People have been looking forward to getting out of lockdown but it may not be that straightforward, so on to my next point….
3. Give Yourself Space To Process
While at some level, you may welcome the easing of restrictions but as restrictions ease, you may feel more emotional, problems may be heightened, and you may need a bit of time to adjust to the new normal.
Take your time and allow yourself to feel and process your emotions as they arise. This will enable you to move through these emotions more quickly.
4. Be Kind To Yourself
It’s been intense!! And maybe things didn’t go quite the way you thought they would.
Rather than giving yourself a hard time, imagine that you are speaking to your best friend/partner who you dearly love.
Most of the time, we wouldn’t dream of saying to others what we say to ourselves in our own minds.
What you could do is at the end of each day, go back through your day and congratulate yourself on what you have achieved during the day – no matter how small.
Think about what would you say to your good friend?
You would probably encourage them and congratulate them on what they have managed to do so be kind to yourself.
You’re worth it!
5. Be Kind To Others
A while back, I was listening to the radio and they were talking about someone in a queue at a local butcher in an affluent area and they were getting very impatient and were quite vociferous about it. There was a lot of judgement about this person – and a complete lack of understanding or compassion for what they may have been going through.
My guess is, their outburst probably had nothing to do with the queue – they probably had all of this pent up emotion and unfortunately the butcher was the one who got it.
There are going to be more queues than usual, things will take longer, so tempers may be frayed.
I’m not saying that you should allow others to treat you as a punching bag but maybe meeting someone with compassion is just what they need, and could help diffuse things.
6. It’s Good To Talk
Yes, it is good to be moving on from lockdown, but you may have mixed feelings about this. If you are struggling, talk to friends and family (the ones who will make you feel better!), about how you are feeling.

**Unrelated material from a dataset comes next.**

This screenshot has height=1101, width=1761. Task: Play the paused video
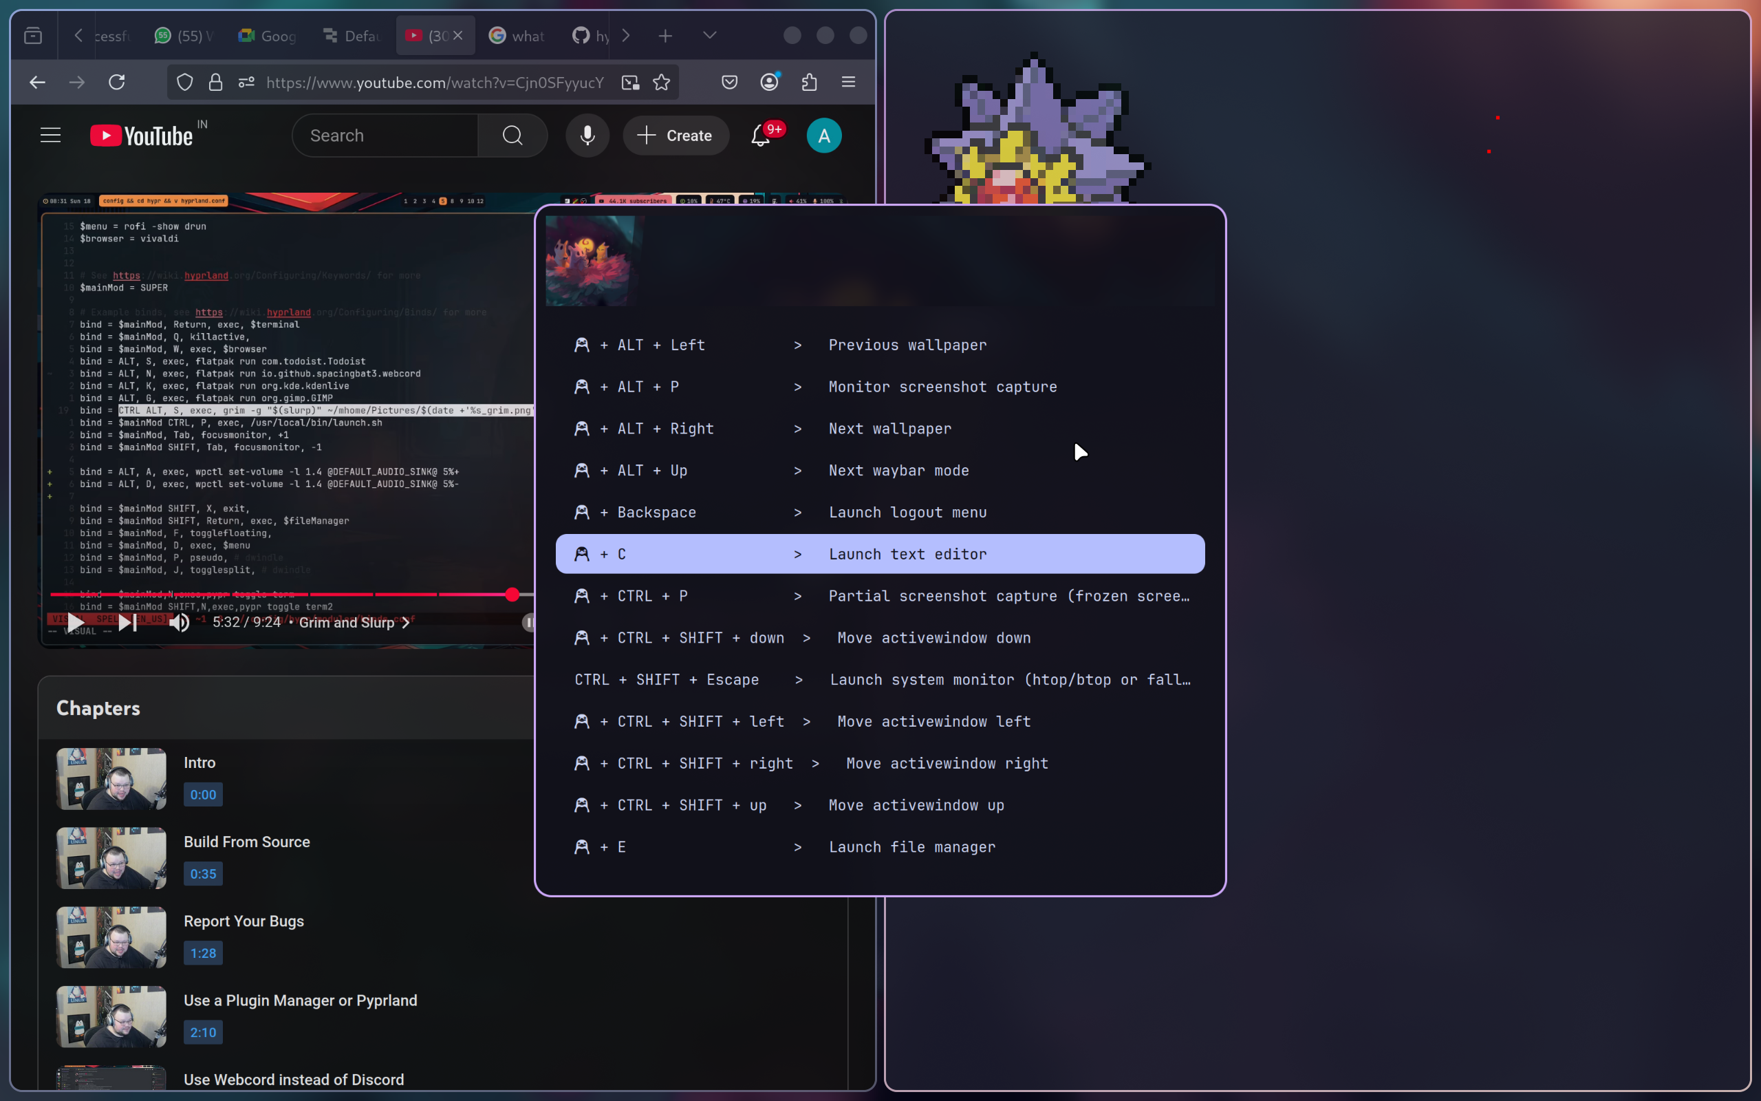(75, 623)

7. The Impact Of Covid May Hit You At A Later Date
We have never lived in times like these and hopefully won’t any time soon. From my experience of working with people throughout Covid 19, no two people have exactly the same reaction.
Some people have not had any reaction to it at all so far, and it may have been that they haven’t had space to do this.
Once things start to ease and things relax a bit more, it may hit them then.
I have seen this delayed reaction working with people who have had cancer.
When they were diagnosed, they were immediately put on the treadmill of treatment, and it is only after they have finished their treatment when they had time to catch a breath, that the enormity of what had happened to them hit home.
This is completely normal and if this happens to you, and you need some support, do please talk to someone and if you need professional help, please get it.
8. Take A Deep Breath And Take One Step At A Time
Stepping back out again and getting back to some sort of normality can all feel quite overwhelming so remember, you don’t have to do everything at once.
Select one small thing that you can do, and take a deep breath and take one step at a time.
9. Go At Your Own Pace
We all come from different circumstances and have our own health and emotional backgrounds. So stepping back into the world is going to be different for everyone.
Go at the pace that is right for you and only do what you are comfortable with.
10. You’re Going To Be Ok
I remember my initial reaction when Covid hit was that I was in a state of shock and wondered, can I build myself back up again?
Well, I’m still here, things have changed and I have adapted and changed with them.
Certainly, the way I work has changed (it’s all Zoom now!), and I have to re-build but I’m going to be ok.
I will get through this and you will too.